[start]

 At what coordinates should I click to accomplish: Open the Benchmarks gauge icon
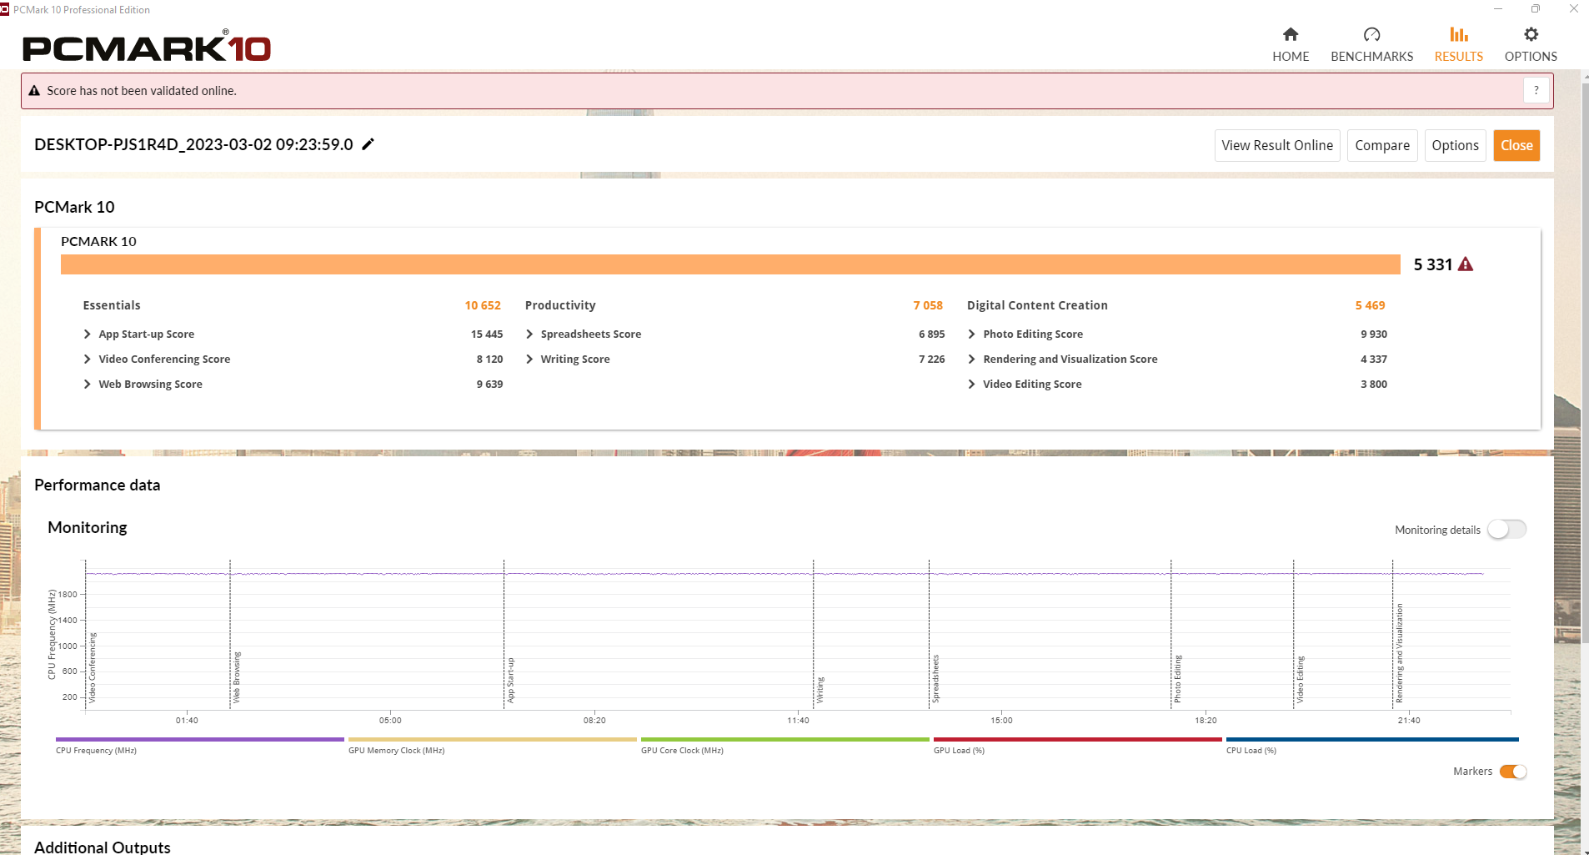click(x=1371, y=35)

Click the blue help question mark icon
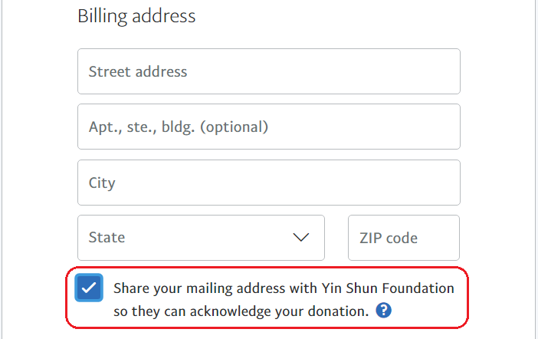pyautogui.click(x=383, y=311)
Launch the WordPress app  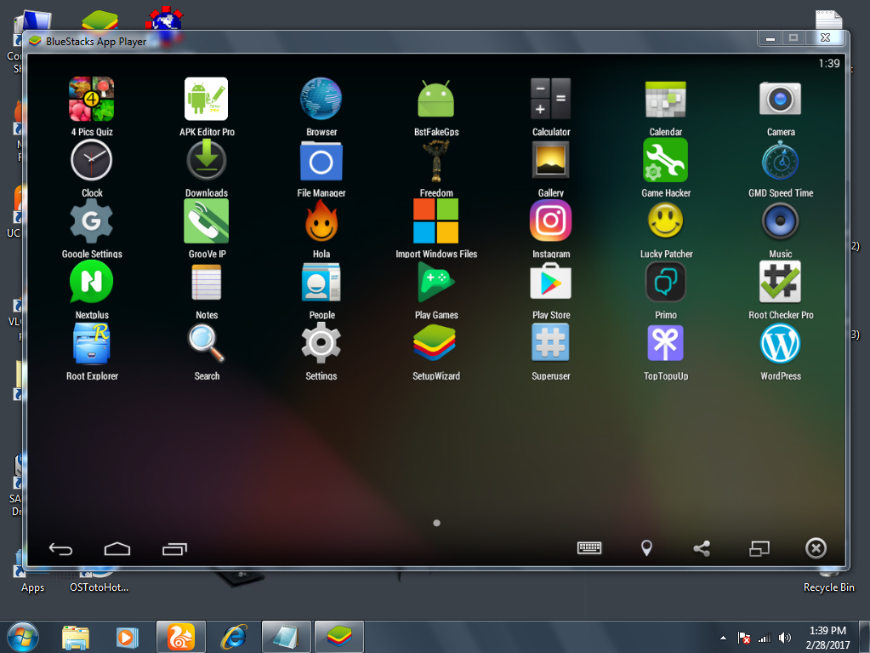[x=780, y=344]
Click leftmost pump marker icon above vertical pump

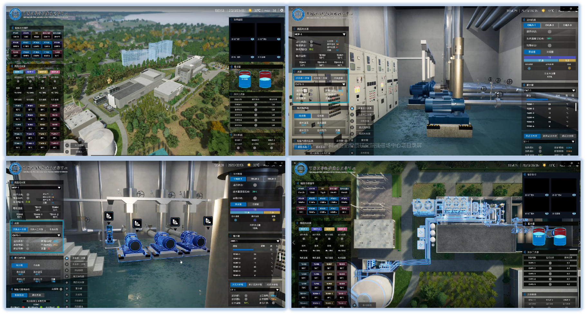click(x=109, y=216)
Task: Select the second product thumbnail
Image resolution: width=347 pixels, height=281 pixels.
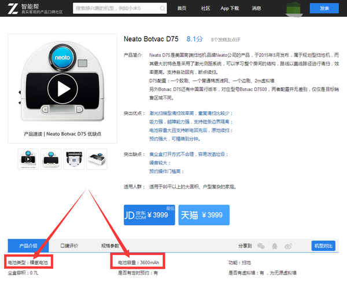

[end]

● OBJECTIVE:
Count the lines in the items above that contain the word "icon". Reply with only that number.

● RESPONSE:
3